══ DATASET EXCERPTS ══

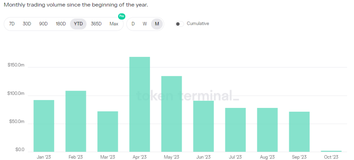Image resolution: width=354 pixels, height=160 pixels.
Task: Click the Mar '23 volume bar
Action: pyautogui.click(x=108, y=131)
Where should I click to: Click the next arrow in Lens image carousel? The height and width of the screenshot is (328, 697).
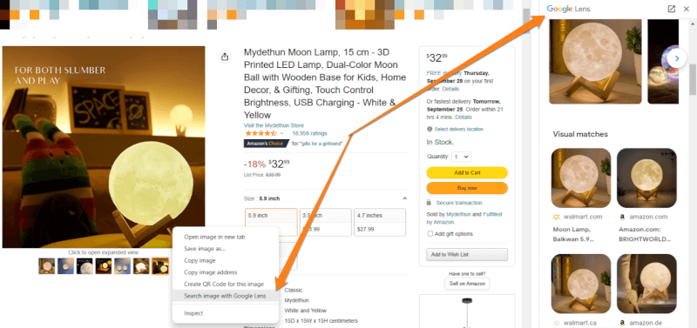[x=677, y=58]
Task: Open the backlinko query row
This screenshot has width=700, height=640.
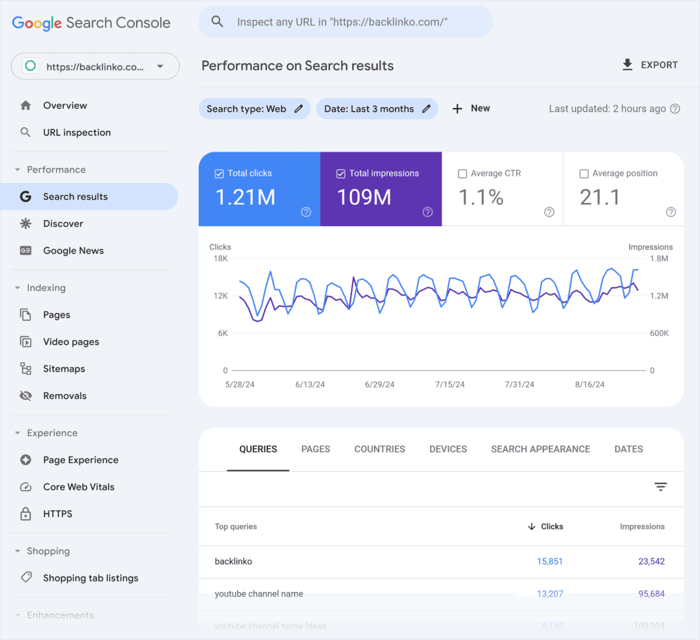Action: [x=234, y=561]
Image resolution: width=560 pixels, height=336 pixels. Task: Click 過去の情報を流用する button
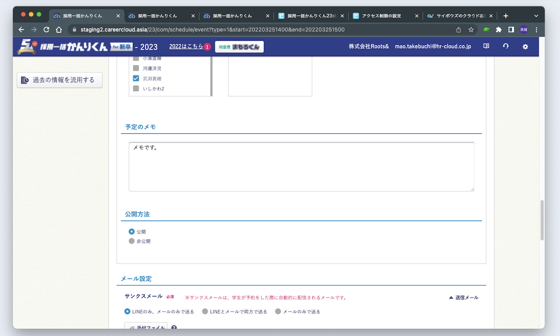pyautogui.click(x=59, y=80)
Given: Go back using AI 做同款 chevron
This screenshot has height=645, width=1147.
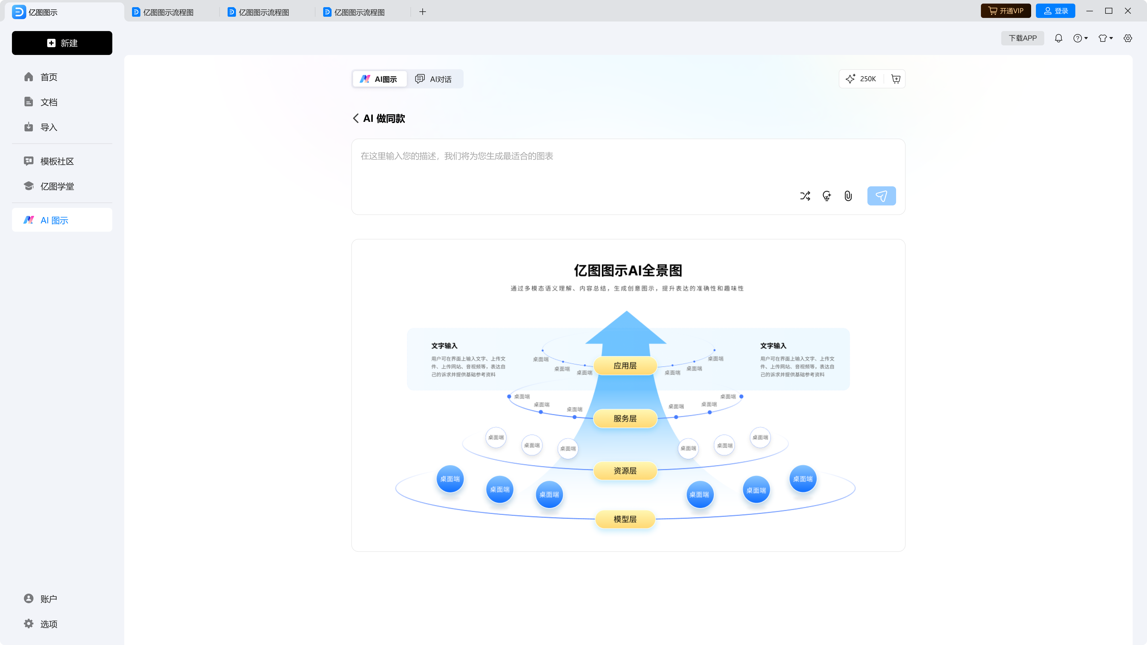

═══

YOUR INSTRUCTIONS - Beginning with the line that bears "Where should I", output each line through the last line of the listing exactly, and no others; skip the pictures.

RESULT BELOW -
Where should I click to: Click the next arrow in Lens image carousel? The height and width of the screenshot is (328, 697).
[x=677, y=58]
Task: Open the backlinko query row
This screenshot has width=700, height=640.
Action: [x=234, y=561]
Image resolution: width=560 pixels, height=336 pixels. Task: Click 過去の情報を流用する button
pyautogui.click(x=59, y=80)
Given: Go back using AI 做同款 chevron
This screenshot has height=645, width=1147.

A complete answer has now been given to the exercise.